À cause de la pandémie, les artistes et les créateurs canadiens doivent faire face à de nombreuses difficultés qui diminuent grandement leurs sources de revenus depuis près de deux ans. Un système déséquilibré où les obligations ne sont pas les mêmes pour tous ne fait qu'aggraver la situation pour les artistes, les créateurs et la culture au Canada. Avec la diminution des ressources, des débouchés et des productions, il sera de plus en plus difficile d'accéder à de la musique et à des émissions canadiennes, et nous ne voulons pas cela. Nous voulons le contraire.
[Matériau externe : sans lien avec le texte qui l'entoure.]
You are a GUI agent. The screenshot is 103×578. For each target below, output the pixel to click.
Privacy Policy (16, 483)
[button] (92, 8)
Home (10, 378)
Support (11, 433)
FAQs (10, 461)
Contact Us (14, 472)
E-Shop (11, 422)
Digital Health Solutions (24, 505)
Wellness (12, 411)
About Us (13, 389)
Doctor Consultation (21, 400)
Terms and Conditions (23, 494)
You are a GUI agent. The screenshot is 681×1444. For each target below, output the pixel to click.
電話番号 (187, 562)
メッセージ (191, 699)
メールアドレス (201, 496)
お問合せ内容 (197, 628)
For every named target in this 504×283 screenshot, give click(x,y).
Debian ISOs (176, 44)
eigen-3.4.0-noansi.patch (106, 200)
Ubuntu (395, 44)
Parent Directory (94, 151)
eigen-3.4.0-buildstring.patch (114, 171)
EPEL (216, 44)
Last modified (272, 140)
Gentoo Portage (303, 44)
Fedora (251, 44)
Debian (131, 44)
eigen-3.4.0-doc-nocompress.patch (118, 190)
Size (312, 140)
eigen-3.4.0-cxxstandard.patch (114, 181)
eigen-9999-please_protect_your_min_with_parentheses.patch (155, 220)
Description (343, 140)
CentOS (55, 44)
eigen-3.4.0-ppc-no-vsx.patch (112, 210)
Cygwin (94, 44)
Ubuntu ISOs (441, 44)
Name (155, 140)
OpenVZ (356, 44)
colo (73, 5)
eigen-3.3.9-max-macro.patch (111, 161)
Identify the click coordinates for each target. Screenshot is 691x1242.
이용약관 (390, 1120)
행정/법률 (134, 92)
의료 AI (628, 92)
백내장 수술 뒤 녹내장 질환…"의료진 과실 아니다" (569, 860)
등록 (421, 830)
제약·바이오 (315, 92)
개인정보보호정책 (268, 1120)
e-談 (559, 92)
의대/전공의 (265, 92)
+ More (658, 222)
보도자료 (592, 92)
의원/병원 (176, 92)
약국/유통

Sans intervention, les tendances actuelles sur le marché devraient mener, d'ici 2023, à un recul dans la production de contenu télévisuel canadien de près de 1 milliard de dollars comparativement à 2018, et ce n'est qu'une estimation des pertes économiques. En réalité, c'est notre identité culturelle qui est en jeu.
Un espace distinct permet de nous parler, de nous comprendre, de bâtir l'identité canadienne qui est la nôtre, et cela nous aide à trouver ensemble des solutions aux enjeux nationaux. Au fur et à mesure que notre espace s'érode, que nos liens s'effacent, que nos histoires, nos valeurs et nos perspectives s'estompent, il y a un problème, et ne pas agir n'est pas une option.
Nous avons agi et nous allons continuer d'agir pour protéger notre culture, nos emplois, nos créateurs et la voix des Canadiens.
La loi sur la diffusion continue en ligne va contribuer directement à la vitalité de la culture canadienne. Nous voulons simplement que les diffuseurs en ligne fassent leur juste part, pas plus, pas moins, dans le financement, la création, la production, la distribution de contenus d'ici. La loi va permettre d'assurer l'avenir de la radiodiffusion canadienne en plus de promouvoir et de protéger notre souveraineté culturelle.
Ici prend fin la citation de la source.